The information retrieval class is a senior elective, so most of the students have experience in multiple languages before they start the class, and most of them will be getting a job in the computer industry within the next year. I suggested that we should bring in some industry practices into the class: version control, unit tests, and a NoSQL database. The class was always primarily about the computer science concepts in information retrieval—the software engineering techniques were brought in to improve the course, but were never the main focus. I think that universities should not become technical schools, but adding in some practical tools is beneficial.

The Project

On the first week of class, we gave the students a simple frontend to the search engine. It was a single-page html application written in Javascript that talked to a simple json REST API. Over the course of the semester, the students built the backend of the search engine that searched over a corpus of ~1,000,000 Tweets posted during the landing of the Mars Science Laboratory (Curiosity).

They started by building a very simple search engine that searched through 100 tweets. The first assignment only depended on Python 2.7 and Bottle. To help people get started, we included bottle.py in the sample code, which meant that the first assignment could be done with a vanilla Python installation. For later assignments, they had to install and use several libraries including Nosetests, Numpy, and PyMongo.

The class had a mailing list on Google Groups where people could post about the homework. When people were having problems I often asked them "What happens when you visit http://localhost:8000/api/search?q=mars in your browser?" The rest api helped me figure out the problems people were having.

Version Control

Before the semester started, I built a working version of the project that contained the solution to all six homeworks.

I created a git repository which I shared with the students to distribute the assignments and the solution sets. When we released an assignment, I would push a new branch to the server for students to start working on. After each assignment was due, I would push the solution to the homework. Here's what the graph of commits in git looked like when homework 3 was assigned, and the solution to homework 2 was posted:

  * 8262870 (hw2sol) homework 2 official solution
* | fe0c370 (HEAD, master, hw3) homework 3 - PageRank
| * 0bfc1f3 Merge branch 'hw2' into hw2sol
|/|
| * e6cf0c8 (hw1sol) homework 1 official solution
* | e0466b5 (hw2) homework 2 - vector space retrieval
|/
* 949a920 (hw1) homework 1 - boolean search

For every assignment after the first one, I gave students detailed instructions on how to use git to either build off their solution to the previous assignment, or use our official solution. I wanted students who were proud of their work on the previous homework to continue building on what they had. But if someone did poorly on one assignment, it should not prevent them from doing the rest of the assignments.

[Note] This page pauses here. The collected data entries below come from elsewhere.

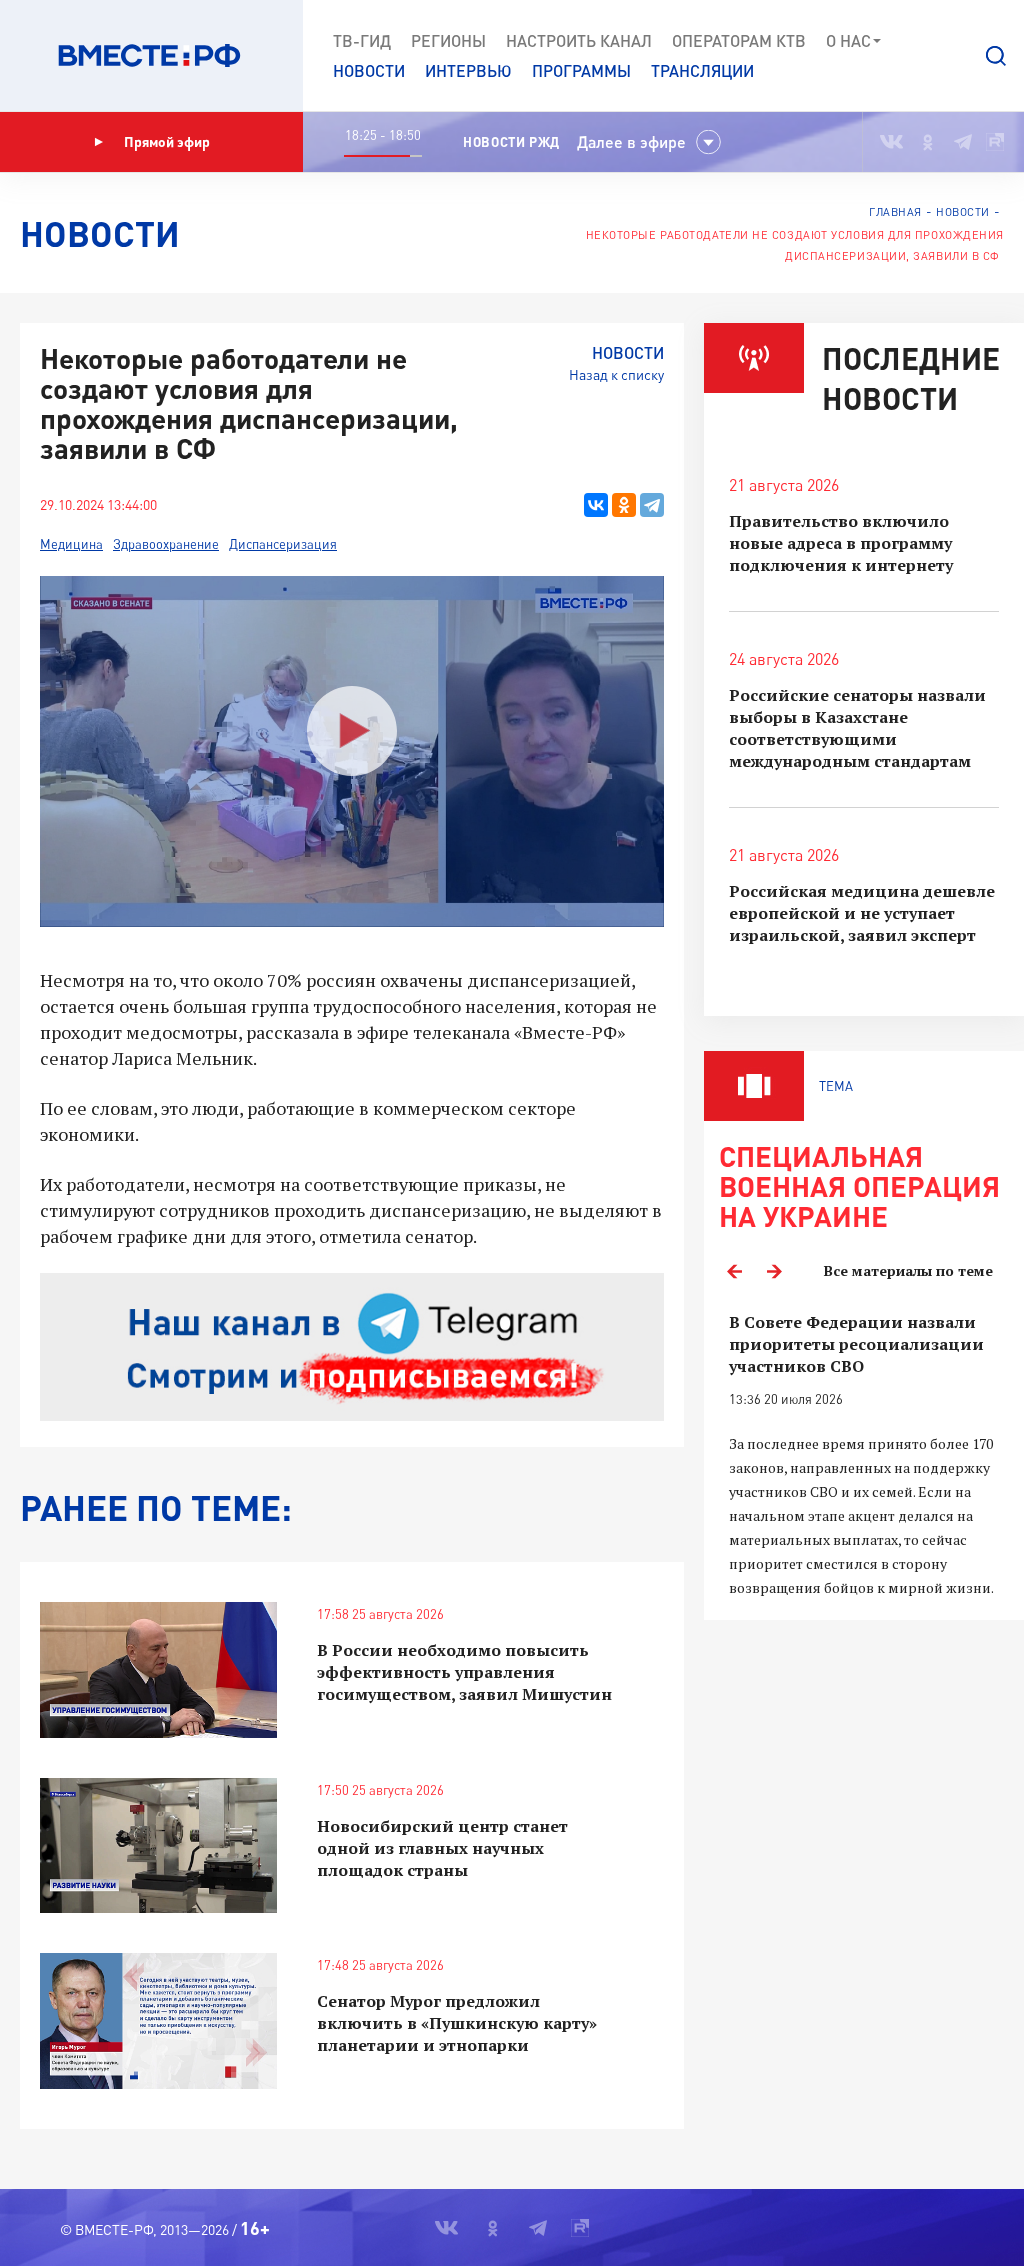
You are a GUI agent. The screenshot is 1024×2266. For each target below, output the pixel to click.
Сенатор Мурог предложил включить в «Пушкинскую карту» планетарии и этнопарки (457, 2023)
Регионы (448, 40)
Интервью (468, 70)
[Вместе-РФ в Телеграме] (963, 142)
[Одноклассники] (624, 505)
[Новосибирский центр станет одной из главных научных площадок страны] (158, 1845)
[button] (996, 56)
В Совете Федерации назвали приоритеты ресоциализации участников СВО (856, 1344)
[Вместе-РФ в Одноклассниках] (928, 142)
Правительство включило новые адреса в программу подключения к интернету (841, 543)
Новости (369, 70)
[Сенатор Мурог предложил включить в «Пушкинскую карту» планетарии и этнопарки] (158, 2020)
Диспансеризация (283, 544)
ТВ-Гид (362, 40)
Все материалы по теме (908, 1270)
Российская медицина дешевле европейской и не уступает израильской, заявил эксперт (862, 913)
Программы (581, 70)
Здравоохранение (166, 544)
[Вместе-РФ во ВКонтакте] (891, 142)
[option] (864, 1455)
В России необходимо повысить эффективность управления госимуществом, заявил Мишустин (464, 1672)
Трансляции (702, 70)
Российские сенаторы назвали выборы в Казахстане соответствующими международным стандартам (857, 728)
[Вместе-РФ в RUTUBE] (995, 142)
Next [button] (774, 1271)
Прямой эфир (167, 141)
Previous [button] (734, 1271)
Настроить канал (579, 40)
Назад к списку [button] (616, 374)
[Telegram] (652, 505)
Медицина (71, 544)
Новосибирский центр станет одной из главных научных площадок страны (442, 1848)
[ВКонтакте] (596, 505)
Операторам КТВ (739, 40)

I tried to prevent merge conflicts by keeping my edits in one set of files and all the edits from students in separate files. For the most part, this worked; I only remember one email sent to the class mailing list about merge conflicts.

The students submitted their assignments by creating a tarball containing just their .git directory and submitting it to our school's existing system for turning in assignments. (We could have had the students push to private repositories, but I really didn't want to deal with pulling from one server and pushing onto another on the first week of class.) Windows users had a lot of trouble creating tar.gz files, so I wrote a tiny script that used python's tarfile module to create the tar.gz file. It would be nice to use git diff-files make sure the working directory is clean before the student submits the assignment.

On the fifth assignment, the students were supposed to create their own tests in a new file. They were supposed to git add the file. Asking them to do that was a mistake. About a third of the class did not git add the file. We had to ask everyone to send us that one file if git status said it was not committed. I should have added and commented an empty file when I uploaded the original homework.

Unit Testing

For the first four assignments, I gave the students a few simple test cases to check that their code worked. The tests gave students quick feedback about their homework. When I graded the homeworks, I ran the student's programs against a much more thorough set of tests. (I also used git diff to look at exactly what the students had done.)

In the final assignments, I made the students write their own tests to verify that their code was correct. The tests the students wrote were not as good as I had hoped. There were tests that read in 10,000 tweets to test one query, tests that didn't test anything, and tests that failed because of rounding errors. It may have helped to spend more time talking about testing philosophy on the mailing list or in the early assignments.

I've used nosetests without problems on my projects in the past, but the students had quite a few problems running nosetests. In particular, people on Windows and running multiple versions of Python seemed to have more problems. I wish I had not used nosetests, and instead gave everyone a short bash script and DOS batch file that ran all the tests.

Results

I think that making the project a bit more realistic helped with student motivation. The practical skills the students gained in this project will help them in their future careers.

All of the homeworks were assigned during the first half of the course. During the second half of the course everyone worked on team projects. The teams put the code from their projects on GitHub so they could work together and we could see their progress. Many of the teams reused things they had learned from the homeworks in their final projects.

There are some exciting changes happening in higher education caused by rising tuition costs and the internet. One of the most interesting developments are MOOCs, massively online open courses. I think source control and unit testing could work well for a MOOC. Source control allows advanced students to work on projects that are too big to do in a simple web browser-based IDE. Unit tests could give students instant feedback as they are working on an assignment. After they submit the assignment, the unit tests can augment other techniques like peer feedback.